▸ **What is being asked**: Write out each record exactly and skip every image.

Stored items
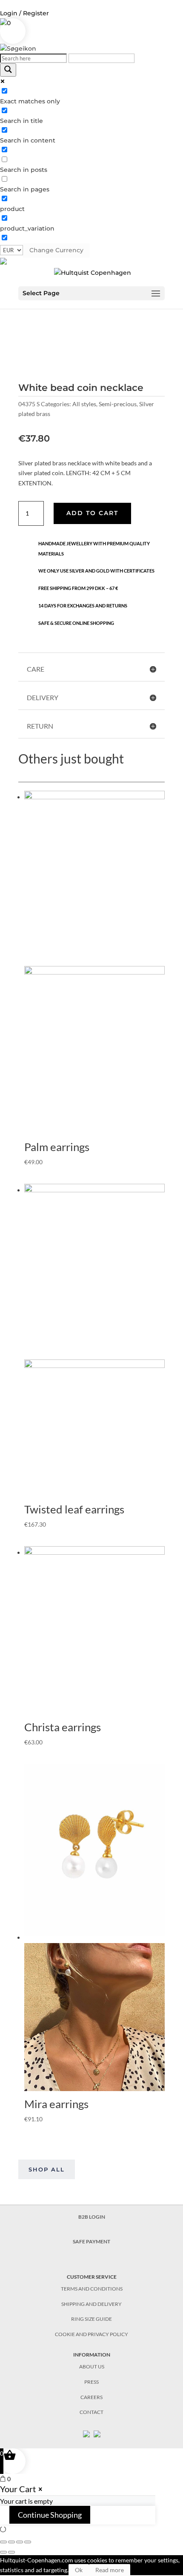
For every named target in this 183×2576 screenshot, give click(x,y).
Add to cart (92, 513)
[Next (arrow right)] (11, 2552)
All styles (84, 403)
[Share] (11, 2542)
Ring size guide (91, 2319)
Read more (109, 2569)
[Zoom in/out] (27, 2542)
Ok (79, 2569)
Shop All (47, 2169)
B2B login (91, 2217)
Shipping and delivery (91, 2304)
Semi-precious (118, 403)
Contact (91, 2412)
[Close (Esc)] (3, 2542)
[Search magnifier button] (8, 70)
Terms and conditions (92, 2288)
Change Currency (56, 250)
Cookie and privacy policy (91, 2334)
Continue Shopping (50, 2514)
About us (91, 2366)
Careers (91, 2397)
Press (91, 2382)
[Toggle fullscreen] (19, 2542)
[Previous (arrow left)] (3, 2552)
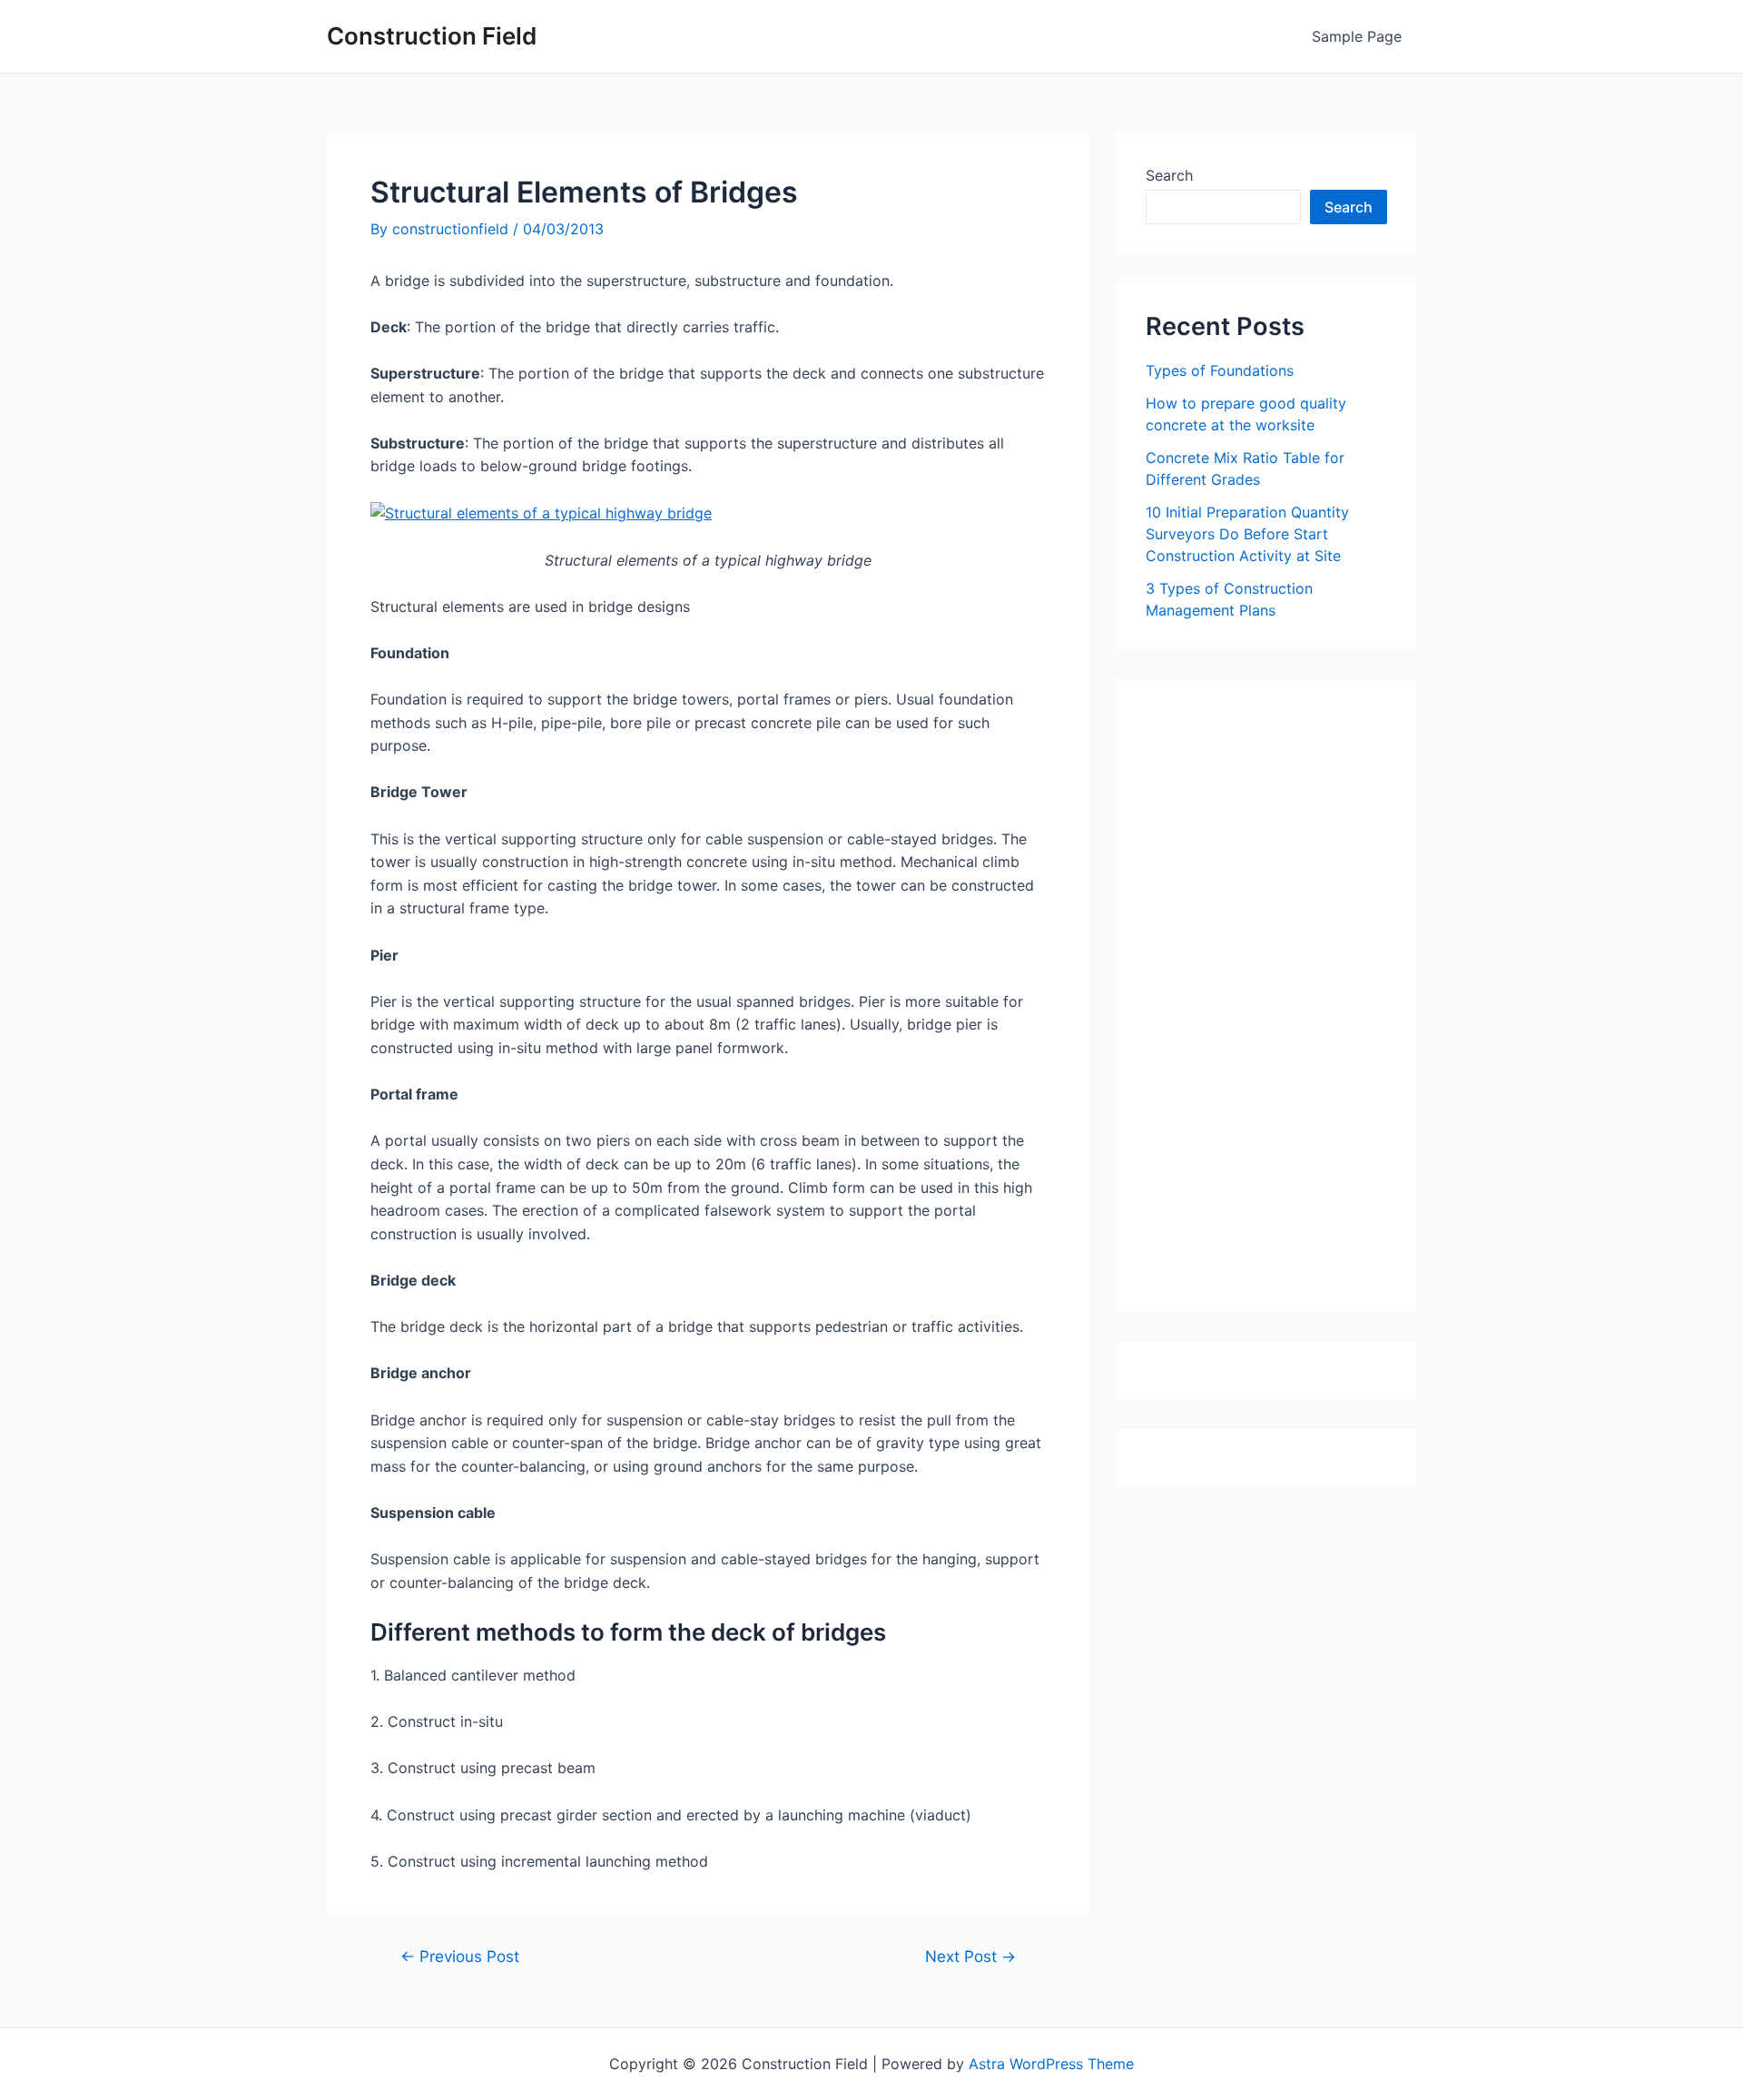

▸ **Solution for this task**:
For every named target in this 183×2576 screenshot, give click(x,y).
Add to cart (92, 513)
[Next (arrow right)] (11, 2552)
All styles (84, 403)
[Share] (11, 2542)
Ring size guide (91, 2319)
Read more (109, 2569)
[Zoom in/out] (27, 2542)
Ok (79, 2569)
Shop All (47, 2169)
B2B login (91, 2217)
Shipping and delivery (91, 2304)
Semi-precious (118, 403)
Contact (91, 2412)
[Close (Esc)] (3, 2542)
[Search magnifier button] (8, 70)
Terms and conditions (92, 2288)
Change Currency (56, 250)
Cookie and privacy policy (91, 2334)
Continue Shopping (50, 2514)
About us (91, 2366)
Careers (91, 2397)
Press (91, 2382)
[Toggle fullscreen] (19, 2542)
[Previous (arrow left)] (3, 2552)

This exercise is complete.